Why wait one more day when you can get yourself back on track right now! No more excuses, no more waiting until tomorrow, let’s do this right now! How? Let me list the steps:
- Get out a notebook and pen or pencil;
- Make a commitment to yourself-set a goal and write it down;
- Day 1 (today)=weigh yourself and record it in the upper right hand corner of the page with today’s date;
- Record everything you put in your mouth including BLT’s (bites, licks and tastes);
- keep in mind 80% of your weight loss success at this point will be what you put in your body;
- Make a hashtag off to the side or bottom of the page for every 8 oz. glass of WATER you drink (go for 6-8 glasses);
- Record every intentional activity you do each day;
- what counts? 10 minutes or more of solid moving that body, walking, biking, swimming, weight lifting, etc
- what does not count? walking the dog and stopping to smell and sniff every few feet, window shopping at the mall
- Do this for seven days in a row and review and give yourself a pat on the back for a week well done.
- REPEAT
TIPS:
- I find it is more rewarding to purchase a special notebook to write in and use colored pens for recording water intake and activity.

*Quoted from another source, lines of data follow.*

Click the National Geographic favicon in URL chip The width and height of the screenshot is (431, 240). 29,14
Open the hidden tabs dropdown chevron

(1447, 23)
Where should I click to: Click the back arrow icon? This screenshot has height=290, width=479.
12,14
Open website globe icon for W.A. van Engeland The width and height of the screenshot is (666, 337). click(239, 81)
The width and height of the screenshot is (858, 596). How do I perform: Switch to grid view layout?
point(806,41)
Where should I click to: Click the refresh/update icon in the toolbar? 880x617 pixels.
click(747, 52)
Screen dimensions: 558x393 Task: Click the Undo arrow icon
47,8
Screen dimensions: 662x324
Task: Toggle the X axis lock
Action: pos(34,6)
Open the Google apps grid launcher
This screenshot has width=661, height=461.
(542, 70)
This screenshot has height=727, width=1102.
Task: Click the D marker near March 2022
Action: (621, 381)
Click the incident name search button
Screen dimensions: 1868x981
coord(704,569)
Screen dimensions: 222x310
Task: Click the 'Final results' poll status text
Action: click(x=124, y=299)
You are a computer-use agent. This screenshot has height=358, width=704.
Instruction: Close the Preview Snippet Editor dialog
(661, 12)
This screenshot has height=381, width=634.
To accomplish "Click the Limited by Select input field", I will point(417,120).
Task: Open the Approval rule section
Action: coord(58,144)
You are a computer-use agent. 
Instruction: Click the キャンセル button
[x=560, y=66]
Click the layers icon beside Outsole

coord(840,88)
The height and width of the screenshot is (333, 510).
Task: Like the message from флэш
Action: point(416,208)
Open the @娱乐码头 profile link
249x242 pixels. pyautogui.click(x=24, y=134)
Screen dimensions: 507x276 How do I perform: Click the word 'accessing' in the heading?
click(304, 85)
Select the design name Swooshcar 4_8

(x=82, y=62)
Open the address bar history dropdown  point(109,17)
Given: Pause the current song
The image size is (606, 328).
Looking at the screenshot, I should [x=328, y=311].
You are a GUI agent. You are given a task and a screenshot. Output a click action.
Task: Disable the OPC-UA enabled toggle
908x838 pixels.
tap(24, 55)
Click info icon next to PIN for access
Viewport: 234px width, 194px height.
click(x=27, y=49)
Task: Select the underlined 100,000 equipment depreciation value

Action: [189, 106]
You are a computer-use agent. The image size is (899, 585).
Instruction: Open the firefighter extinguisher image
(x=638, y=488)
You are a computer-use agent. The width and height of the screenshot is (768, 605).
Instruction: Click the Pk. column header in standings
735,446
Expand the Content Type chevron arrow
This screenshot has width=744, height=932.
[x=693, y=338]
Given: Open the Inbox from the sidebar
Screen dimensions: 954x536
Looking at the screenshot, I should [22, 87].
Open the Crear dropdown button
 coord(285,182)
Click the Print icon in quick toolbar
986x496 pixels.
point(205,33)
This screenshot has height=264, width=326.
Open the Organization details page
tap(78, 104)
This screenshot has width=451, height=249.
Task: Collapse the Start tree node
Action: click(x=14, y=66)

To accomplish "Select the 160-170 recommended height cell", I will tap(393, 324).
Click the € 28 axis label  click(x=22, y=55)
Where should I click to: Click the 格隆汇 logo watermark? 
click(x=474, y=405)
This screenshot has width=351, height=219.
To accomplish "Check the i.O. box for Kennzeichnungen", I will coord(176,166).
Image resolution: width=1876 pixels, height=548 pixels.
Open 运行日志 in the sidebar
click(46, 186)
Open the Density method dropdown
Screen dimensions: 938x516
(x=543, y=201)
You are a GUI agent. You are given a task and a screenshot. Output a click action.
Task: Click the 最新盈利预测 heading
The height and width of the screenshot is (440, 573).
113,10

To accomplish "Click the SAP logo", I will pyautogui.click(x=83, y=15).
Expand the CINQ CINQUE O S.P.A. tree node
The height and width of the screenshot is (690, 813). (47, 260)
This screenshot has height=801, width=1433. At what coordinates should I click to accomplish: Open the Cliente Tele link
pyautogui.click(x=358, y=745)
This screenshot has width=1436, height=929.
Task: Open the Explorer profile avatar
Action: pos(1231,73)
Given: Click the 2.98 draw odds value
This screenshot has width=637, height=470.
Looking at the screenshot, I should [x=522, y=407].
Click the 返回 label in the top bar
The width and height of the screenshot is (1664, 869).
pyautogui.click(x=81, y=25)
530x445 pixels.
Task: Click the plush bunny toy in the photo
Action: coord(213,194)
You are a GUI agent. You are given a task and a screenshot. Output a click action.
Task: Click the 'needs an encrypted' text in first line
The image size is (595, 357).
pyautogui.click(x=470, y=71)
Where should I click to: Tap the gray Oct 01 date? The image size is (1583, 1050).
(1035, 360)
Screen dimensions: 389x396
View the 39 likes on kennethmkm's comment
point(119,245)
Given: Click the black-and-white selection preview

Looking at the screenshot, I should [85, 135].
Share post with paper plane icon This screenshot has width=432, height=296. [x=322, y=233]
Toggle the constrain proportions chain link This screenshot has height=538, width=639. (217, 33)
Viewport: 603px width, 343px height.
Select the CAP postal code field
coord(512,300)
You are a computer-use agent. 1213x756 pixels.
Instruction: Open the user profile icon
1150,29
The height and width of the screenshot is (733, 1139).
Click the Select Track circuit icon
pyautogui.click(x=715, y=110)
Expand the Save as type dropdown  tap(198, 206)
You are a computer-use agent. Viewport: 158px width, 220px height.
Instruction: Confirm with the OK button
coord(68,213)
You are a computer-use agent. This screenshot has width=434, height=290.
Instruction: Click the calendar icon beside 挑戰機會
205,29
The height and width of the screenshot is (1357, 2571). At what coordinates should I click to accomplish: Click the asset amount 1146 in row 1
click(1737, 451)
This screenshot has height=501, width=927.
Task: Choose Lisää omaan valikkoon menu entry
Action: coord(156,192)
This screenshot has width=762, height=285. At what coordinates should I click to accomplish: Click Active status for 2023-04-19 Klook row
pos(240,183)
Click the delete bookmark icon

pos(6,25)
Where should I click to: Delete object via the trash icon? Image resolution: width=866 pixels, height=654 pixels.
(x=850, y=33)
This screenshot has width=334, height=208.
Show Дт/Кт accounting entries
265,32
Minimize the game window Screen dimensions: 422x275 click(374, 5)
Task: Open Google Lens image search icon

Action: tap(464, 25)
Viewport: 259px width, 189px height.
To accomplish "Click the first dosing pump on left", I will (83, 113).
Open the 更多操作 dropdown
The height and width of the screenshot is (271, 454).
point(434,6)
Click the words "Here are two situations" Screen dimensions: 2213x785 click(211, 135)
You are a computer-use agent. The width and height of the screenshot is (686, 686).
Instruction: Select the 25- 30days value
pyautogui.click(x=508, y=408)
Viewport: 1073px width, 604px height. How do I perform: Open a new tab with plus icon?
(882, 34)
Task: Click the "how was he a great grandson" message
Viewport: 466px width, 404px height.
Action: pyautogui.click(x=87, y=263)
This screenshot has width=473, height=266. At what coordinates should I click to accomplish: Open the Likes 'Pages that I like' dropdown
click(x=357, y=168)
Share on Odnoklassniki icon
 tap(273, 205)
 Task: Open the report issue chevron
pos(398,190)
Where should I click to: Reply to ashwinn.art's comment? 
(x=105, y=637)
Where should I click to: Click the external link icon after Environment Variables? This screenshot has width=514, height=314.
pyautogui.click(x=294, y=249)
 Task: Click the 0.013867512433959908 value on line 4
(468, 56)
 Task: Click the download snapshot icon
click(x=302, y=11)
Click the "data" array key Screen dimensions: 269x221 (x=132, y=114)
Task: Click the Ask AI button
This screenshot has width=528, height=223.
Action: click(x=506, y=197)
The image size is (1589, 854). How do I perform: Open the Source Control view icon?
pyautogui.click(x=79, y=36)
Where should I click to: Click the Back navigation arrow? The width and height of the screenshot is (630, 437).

- It is fine to weigh yourself once a week or even every morning but no more than that.
- Remove as much sugar and processed foods as possible for better results.
- Continue for at least a month-the first couple weeks are the hardest.
- Get a buddy to do this with and start a challenge.
- Sign up for a 5K six weeks out.
Remember, you are in control of you so take control and start you journey to your best self.